C’est important, le pardon. Un jour, une femme est venue me voir et elle m’a dit :
« Je veux une foi comme la vôtre.
— Vous savez, au début, je n’ai rien fait pour ça.
— Pourtant, je vais à Lourdes, j’assiste aux vêpres, je me confesse.
— Alors, qu’est-ce qui se passe dans votre vie ?
— Je n’ai plus personne.
— Pas de père, pas de mère, pas de sœur ?
— Si, j’ai une sœur.
— Et comment ça va avec votre sœur ?
— Ah ! je ne lui parle plus parce qu’elle a pris tous les meubles à la mort de maman ! »
Il faut prendre à la lettre les injonctions du Christ sur le pardon. Pas d’offrande sans réconciliation préalable.(1) Le pardon c’est de l’autonettoyant.
— Oui, c’est vrai, et le non-pardon bloque des tas de choses dans la vie.

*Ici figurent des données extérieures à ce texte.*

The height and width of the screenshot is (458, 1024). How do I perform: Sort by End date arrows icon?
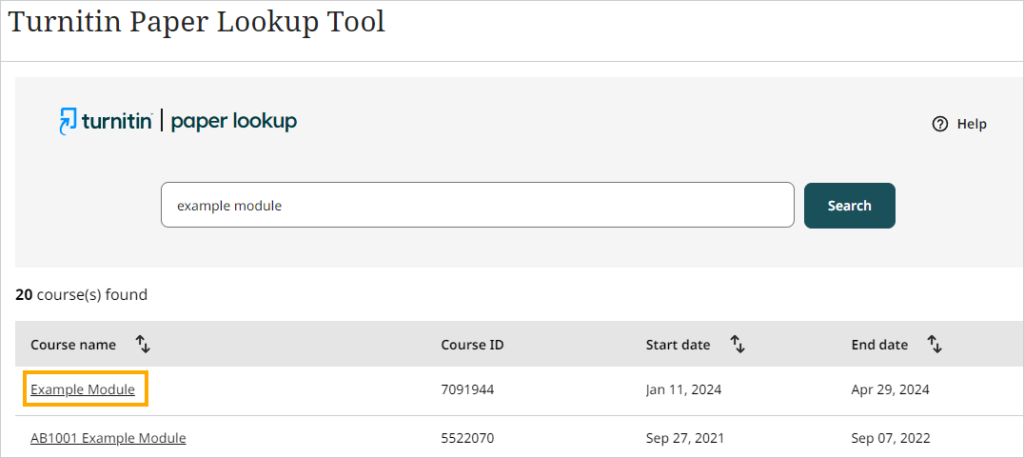click(x=935, y=344)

— Toute votre vie ! Vous ne pouvez pas être libre si vous ne pardonnez pas, puisque vous accumulez. Vous savez, le mal ce n’est pas que la violence. Une fois, on m’a demandé : « C’est quoi, le pire ? ». Il n’y a pas de pire, le mal c’est le mal ! Attaquer une grand-mère ou attaquer une banque, c’est pareil. Je me suis fait casser la tête en prison parce que j’ai dit cela. Le mal c’est tout ce qui est fébrilité, anxiété, peur, négation, contradiction. Aujourd’hui je suis axé sur l’harmonie avec les gens, je suis en osmose avec eux, avec l’univers, je prêche la patience, la longanimité.